Avant que le jeu commençât, le roi saisit une occasion de s’approcher sans affectation de madame de la Tournelle, et la pria de l’aider à trouver quelque moyen de prouver au maréchal de Belle-Isle à quel point il était satisfait de sa conduite.

Après les négociations de Francfort et la prise de Prague, le roi avait érigé la terre de Gisors en duché pour reconnaître les services importants du maréchal de Belle-Isle ; il l’avait fait chevalier de l’ordre, et de telles récompenses sont difficiles à surpasser.

— Un mot de votre main, Sire, répondit madame de la Tournelle, serait, j’en suis sûre, de toutes les faveurs la plus grande aux yeux du maréchal.

— Ah ! j’ai déjà chargé le ministre de la guerre de lui écrire de ma part.

— Est-ce donc la même chose, Sire ?

— Ce sera beaucoup mieux, vraiment ; d’Argenson lui tournera ma pensée cent fois mieux que je ne saurais le faire.
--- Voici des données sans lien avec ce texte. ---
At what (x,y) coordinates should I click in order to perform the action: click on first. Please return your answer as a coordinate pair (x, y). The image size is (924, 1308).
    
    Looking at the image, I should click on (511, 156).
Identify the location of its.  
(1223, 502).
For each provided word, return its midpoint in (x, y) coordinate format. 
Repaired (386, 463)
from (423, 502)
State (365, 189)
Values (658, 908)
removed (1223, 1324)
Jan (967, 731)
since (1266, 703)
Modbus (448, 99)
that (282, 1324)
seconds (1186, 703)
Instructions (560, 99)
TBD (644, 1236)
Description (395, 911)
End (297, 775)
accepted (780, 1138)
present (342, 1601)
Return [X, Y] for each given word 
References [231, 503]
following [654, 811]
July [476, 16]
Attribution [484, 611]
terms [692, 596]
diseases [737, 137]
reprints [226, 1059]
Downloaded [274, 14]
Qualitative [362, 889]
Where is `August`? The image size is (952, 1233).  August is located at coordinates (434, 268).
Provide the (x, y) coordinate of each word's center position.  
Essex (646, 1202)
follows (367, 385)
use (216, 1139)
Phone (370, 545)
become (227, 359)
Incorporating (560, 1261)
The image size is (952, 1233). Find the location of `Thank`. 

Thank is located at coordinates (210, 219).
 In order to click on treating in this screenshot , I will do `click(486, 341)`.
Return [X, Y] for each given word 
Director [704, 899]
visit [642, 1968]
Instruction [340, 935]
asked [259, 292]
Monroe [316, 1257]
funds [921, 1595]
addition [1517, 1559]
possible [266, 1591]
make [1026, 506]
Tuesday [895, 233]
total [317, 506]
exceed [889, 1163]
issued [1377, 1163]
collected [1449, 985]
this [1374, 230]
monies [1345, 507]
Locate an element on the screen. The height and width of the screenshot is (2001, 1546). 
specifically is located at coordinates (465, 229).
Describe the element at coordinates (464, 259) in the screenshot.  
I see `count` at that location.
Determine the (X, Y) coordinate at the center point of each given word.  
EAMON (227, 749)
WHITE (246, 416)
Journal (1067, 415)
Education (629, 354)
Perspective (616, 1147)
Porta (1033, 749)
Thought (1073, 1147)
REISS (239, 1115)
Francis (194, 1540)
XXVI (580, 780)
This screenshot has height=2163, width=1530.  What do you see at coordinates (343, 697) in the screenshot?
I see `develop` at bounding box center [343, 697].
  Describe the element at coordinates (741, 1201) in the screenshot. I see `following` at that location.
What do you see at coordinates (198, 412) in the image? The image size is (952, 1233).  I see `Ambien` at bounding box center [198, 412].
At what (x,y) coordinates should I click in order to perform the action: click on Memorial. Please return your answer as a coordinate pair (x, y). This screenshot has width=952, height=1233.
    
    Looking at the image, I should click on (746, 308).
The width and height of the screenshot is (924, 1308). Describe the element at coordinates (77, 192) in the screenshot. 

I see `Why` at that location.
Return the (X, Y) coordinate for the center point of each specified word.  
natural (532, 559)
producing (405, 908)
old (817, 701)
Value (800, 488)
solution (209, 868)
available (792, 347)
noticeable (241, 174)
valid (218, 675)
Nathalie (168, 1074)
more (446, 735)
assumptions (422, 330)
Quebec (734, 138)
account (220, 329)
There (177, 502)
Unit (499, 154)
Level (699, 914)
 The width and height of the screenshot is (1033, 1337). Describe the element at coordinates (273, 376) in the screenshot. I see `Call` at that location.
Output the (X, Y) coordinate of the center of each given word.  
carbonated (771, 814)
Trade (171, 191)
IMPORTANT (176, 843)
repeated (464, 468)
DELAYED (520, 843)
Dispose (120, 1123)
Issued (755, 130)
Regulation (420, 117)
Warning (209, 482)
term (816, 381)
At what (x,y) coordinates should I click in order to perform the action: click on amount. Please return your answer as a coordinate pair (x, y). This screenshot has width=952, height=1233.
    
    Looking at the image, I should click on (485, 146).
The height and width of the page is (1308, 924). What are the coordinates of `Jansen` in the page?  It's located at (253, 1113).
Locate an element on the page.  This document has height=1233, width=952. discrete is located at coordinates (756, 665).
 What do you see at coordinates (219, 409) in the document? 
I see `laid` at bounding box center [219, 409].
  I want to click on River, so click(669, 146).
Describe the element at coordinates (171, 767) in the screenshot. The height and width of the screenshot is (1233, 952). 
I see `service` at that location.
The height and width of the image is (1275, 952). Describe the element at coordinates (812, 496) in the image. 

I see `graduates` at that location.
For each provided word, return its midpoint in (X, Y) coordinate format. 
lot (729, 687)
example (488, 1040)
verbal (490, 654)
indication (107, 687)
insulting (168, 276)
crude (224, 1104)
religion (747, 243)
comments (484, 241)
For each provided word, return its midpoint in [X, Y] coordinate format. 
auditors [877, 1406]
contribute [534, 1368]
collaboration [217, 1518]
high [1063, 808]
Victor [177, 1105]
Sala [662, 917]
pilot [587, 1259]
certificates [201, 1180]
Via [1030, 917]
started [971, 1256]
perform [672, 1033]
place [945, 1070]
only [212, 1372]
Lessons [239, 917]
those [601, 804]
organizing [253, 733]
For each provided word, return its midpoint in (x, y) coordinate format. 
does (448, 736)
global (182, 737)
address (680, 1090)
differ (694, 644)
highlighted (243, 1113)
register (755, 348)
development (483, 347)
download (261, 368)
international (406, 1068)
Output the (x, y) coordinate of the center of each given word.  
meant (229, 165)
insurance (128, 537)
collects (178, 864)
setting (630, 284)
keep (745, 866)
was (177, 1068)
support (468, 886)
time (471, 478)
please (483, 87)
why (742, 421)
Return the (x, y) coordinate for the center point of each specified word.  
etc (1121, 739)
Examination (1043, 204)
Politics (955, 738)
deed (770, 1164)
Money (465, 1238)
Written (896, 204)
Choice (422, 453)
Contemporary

— J’en demande pardon à Votre Majesté, mais je nie que cela soit possible, et je ne vois dans cet excès de modestie qu’un peu de paresse…

Puis, levant ses beaux yeux tristement, elle ajouta :

— De la négligence avec des gens qui travaillent tant et si bien pour Votre Majesté !… pour l’honneur de la France !…

  1. Ces éventails, revenus à la mode, sont très-recherchés aujourd’hui.